For Morris, technical analysis is “much more art than science; the science part is more related to the process of research than the actual analysis.”(p. 148) He is no fan of Fibonacci numbers, which he considers so much numerology. “As far as Elliott Wave theory goes, there are often so many complications and conditions introduced into using this type of analysis, that it is incapable of being proved wrong. Sometimes I think it gets adjusted more often than earnings estimates.” (p. 150) Seasonality doesn’t fare much better. He suggests that “seasonality is a perfect example of observable information; you just can’t make a trading decision based on it. … [I]nvesting decisions based solely on statistical evidence are unsound.” (pp. 156-57)

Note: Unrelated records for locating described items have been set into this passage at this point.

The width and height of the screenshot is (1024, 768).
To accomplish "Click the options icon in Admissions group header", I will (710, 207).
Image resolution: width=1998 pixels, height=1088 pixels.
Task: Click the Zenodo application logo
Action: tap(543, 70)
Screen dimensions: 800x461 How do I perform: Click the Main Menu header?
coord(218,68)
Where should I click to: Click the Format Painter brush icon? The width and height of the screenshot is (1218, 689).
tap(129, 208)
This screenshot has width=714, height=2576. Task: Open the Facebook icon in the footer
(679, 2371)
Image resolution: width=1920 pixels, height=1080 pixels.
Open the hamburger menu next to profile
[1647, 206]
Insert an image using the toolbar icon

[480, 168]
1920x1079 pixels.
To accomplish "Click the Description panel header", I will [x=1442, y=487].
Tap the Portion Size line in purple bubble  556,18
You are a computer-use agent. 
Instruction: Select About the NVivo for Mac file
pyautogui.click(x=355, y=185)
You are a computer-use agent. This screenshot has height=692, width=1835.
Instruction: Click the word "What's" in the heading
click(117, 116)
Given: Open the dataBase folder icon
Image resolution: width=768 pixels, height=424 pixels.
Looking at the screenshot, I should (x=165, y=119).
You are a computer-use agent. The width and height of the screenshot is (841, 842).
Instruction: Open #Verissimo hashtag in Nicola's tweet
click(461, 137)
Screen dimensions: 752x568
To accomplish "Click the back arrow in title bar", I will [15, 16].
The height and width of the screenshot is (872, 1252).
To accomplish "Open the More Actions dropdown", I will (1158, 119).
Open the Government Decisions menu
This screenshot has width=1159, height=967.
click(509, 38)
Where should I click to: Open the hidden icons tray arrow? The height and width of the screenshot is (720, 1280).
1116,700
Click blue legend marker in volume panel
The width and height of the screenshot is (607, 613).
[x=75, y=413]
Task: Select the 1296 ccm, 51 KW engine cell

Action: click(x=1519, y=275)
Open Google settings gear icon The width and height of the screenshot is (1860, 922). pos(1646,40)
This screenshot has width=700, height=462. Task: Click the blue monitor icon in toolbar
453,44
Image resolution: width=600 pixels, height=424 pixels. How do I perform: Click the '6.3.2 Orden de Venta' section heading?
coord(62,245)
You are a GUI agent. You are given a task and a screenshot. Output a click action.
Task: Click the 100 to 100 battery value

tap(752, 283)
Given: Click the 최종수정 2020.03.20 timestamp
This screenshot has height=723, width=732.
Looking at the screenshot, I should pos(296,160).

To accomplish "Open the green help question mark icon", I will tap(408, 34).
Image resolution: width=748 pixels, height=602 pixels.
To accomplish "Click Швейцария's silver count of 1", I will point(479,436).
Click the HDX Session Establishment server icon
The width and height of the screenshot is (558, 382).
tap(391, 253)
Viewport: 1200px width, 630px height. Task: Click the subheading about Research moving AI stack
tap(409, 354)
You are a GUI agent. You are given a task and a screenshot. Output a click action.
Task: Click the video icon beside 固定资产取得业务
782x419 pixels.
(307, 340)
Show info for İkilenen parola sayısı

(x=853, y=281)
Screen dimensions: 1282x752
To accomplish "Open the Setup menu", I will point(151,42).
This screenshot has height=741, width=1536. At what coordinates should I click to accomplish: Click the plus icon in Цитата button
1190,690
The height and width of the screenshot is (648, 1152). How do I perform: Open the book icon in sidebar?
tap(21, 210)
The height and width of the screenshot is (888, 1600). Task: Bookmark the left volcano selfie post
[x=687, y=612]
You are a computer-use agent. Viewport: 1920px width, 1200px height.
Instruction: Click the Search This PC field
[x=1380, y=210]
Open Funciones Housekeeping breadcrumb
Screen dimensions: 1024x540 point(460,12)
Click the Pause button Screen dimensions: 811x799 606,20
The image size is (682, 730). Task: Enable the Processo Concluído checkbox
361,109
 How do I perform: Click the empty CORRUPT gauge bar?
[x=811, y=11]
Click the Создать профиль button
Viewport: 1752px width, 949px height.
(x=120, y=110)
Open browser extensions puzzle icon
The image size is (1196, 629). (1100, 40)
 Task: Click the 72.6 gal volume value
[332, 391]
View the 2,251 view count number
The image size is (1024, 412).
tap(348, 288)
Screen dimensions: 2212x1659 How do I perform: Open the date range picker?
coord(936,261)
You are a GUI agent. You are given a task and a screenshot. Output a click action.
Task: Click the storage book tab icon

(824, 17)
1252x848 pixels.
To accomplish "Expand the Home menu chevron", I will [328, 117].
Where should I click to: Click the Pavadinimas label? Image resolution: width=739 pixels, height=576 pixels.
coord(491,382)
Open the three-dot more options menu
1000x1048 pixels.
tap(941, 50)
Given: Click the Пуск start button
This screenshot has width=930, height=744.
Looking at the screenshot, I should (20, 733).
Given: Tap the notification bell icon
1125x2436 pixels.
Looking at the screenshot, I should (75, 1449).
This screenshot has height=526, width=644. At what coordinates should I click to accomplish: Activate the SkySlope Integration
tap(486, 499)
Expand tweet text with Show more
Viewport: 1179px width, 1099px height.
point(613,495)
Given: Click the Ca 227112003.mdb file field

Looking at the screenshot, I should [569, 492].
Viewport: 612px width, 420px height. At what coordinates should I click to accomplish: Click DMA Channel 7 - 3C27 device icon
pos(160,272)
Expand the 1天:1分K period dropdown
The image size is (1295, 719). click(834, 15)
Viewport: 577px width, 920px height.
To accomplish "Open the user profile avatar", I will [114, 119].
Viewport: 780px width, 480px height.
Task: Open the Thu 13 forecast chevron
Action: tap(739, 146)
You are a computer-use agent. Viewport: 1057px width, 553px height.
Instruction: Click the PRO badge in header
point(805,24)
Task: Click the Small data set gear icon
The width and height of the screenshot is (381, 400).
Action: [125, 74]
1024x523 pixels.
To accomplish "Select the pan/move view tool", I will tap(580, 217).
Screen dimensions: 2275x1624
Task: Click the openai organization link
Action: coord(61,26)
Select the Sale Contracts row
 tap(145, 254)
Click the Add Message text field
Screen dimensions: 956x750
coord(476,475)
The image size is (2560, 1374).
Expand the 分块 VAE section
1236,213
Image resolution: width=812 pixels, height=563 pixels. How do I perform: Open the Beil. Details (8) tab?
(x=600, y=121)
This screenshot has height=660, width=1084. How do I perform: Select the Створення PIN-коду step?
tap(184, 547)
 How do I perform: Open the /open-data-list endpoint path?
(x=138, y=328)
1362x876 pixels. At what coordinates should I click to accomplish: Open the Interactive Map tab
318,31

What Morris offers the technically inclined investor is research using a simple process of filtered waves and time to determine market trend, guidelines for selecting securities to buy, and a way to measure market risk. He spells all this out in great detail, with supporting evidence. He does not offer the system. Instead, he provides guidelines on how to set parameters that best meet an individual’s goals. The investor who follows a good system will have a major advantage over most folks who are invested in the market. As Morris writes, “a rules-based model along with the discipline to follow it will help remove the human subjectivity and those horrible human emotions that we all have.” (p. 399)

Morris’s own list of ten investing rules starts with an admonition to turn off the TV. He continues: “Develop a simple process, one that you can explain to anyone…. Create a security selection process based on momentum. Devise a simple set of prudent and reasonable rules and guidelines. Follow your process with discipline; without it, you will fail.” (p. 403)

Sounds deceptively easy and perhaps a bit vague, but Investing with the Trend is neither. It’s a first-rate account of how to develop a custom-fit trading model.